I am not someone who usually attends College Republicans meetings.
I was lured to last week’s call-out by the chance to see Todd Young, a Bloomington attorney planning to seek the Republican nomination for Indiana’s 9th Congressional District. I was also curious to see the response of young conservatives to a tough electoral defeat.
Todd Young wants to try his luck at unseating Democratic Rep. Baron Hill in 2010. He was critical of the (currently flawed) stimulus bill. At one point he channeled Thomas Jefferson, referring to passing on debt from the stimulus to the next generation as “an egregious moral act.”
Young’s focus on the budget deficit is not surprising – he founded a political organization called NOPIGS to point out perceived government pork. However, speaking briefly, he had few interesting things to say about the stimulus or the recession. Like many in his party, he challenged his listeners to rediscover core Republican values.

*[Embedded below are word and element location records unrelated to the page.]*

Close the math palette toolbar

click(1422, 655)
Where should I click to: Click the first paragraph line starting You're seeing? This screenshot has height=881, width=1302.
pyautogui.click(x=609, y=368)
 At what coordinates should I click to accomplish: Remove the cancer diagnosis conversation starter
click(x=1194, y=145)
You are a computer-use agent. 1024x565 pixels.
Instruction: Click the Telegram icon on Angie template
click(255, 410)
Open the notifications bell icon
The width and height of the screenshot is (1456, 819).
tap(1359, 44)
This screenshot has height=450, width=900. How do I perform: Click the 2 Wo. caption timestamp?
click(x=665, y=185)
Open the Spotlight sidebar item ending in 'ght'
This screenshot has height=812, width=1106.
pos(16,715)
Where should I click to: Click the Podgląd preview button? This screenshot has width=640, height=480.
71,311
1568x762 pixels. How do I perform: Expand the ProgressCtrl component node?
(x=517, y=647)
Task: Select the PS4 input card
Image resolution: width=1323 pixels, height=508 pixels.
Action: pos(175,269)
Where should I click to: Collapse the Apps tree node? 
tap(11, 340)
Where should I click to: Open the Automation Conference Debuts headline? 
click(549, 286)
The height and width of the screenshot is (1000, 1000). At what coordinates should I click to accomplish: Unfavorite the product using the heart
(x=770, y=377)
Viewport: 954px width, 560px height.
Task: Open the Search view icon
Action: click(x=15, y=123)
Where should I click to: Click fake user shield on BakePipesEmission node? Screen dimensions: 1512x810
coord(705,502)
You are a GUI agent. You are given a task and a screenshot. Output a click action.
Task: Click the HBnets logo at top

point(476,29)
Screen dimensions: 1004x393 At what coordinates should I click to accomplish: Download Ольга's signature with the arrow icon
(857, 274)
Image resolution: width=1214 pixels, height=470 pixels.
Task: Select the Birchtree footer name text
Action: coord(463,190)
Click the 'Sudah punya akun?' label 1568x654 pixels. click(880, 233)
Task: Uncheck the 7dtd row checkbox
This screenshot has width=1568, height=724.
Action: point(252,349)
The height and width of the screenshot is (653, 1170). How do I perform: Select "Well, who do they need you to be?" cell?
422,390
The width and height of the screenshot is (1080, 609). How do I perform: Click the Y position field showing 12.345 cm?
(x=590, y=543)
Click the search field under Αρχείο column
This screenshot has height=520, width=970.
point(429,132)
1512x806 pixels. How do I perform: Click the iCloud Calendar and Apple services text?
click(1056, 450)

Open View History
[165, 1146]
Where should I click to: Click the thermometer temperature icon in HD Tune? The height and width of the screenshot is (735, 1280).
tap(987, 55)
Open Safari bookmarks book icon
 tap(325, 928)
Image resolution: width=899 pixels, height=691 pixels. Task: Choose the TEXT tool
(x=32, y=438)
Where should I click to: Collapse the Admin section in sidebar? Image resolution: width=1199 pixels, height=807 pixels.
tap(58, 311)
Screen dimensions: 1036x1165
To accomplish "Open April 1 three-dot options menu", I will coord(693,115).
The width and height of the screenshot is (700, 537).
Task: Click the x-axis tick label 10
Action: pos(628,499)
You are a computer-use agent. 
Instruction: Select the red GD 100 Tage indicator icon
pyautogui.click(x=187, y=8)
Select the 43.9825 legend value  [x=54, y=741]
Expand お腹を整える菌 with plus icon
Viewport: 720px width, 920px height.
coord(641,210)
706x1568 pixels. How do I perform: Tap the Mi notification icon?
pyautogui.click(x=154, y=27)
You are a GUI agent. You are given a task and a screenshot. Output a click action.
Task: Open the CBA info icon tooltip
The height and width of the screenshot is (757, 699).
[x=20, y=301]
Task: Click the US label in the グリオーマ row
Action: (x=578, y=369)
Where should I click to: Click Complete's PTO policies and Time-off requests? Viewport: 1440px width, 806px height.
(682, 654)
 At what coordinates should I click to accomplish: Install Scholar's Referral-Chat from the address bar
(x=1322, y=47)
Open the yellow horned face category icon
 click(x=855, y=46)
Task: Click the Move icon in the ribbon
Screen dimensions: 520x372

Turnout was impressive, even accounting for the guest speakers and free food. The audience of eager conservatives watching the meeting’s presentation on the “Seven Principles of the American Republic” seemed roughly twice as large as the group that assembled for last semester’s call-out.
If I was impressed with the motivation of campus conservatives, I was a little skeptical about the emphasis on revisiting founding principles. Calls to return to Republican roots sometimes seem like calls to do nothing.
It’s not that a history lesson doesn’t hold some merit. One of the principles discussed was a “free market economy.” Yet a closer look at the past would show that Republicans, far from being free-market martyrs, have usually resorted to populist calls for tax cuts at the expense of tougher sells like free trade.
Two of the other principles mentioned were “ordered liberty” and “limited government.” The “ordered” must be emphasized. When in power, conservatives have consistently engaged in their own kinds of social engineering on issues from sex to science.
Republicans were beaten back last November due to anxiety over the economic downturn and, to a much lesser extent, frustrations with Iraq. In other words, they failed to deal with new problems.
Republicans choose to frame the war on terror like a new Cold War, mostly to reap political benefit. Conservatives have generally been right about school vouchers when it comes to education, as well as removing the preferential treatment of employer-provided insurance in favor of tax rebates to individuals when it comes to health care. Unfortunately, they have shown little commitment to either issue.
Republicans need to show a little moral humility. They also need to realize they aren’t fighting the bloated government bureaucracies, suffocating regulation and failed price controls of the 1960s and ’70s anymore. Until then, the GOP will mostly be useful only as a check on Democratic overreach.
At the meeting, plans were made to discuss the seven mentioned principles in greater detail throughout the semester. I hope IU’s Republicans are a little more reflective than their older counterparts.
It would be a shame if the next generation of conservatives came to the conclusion that Republicans only lost in November because President George W. Bush expanded prescription drug benefits.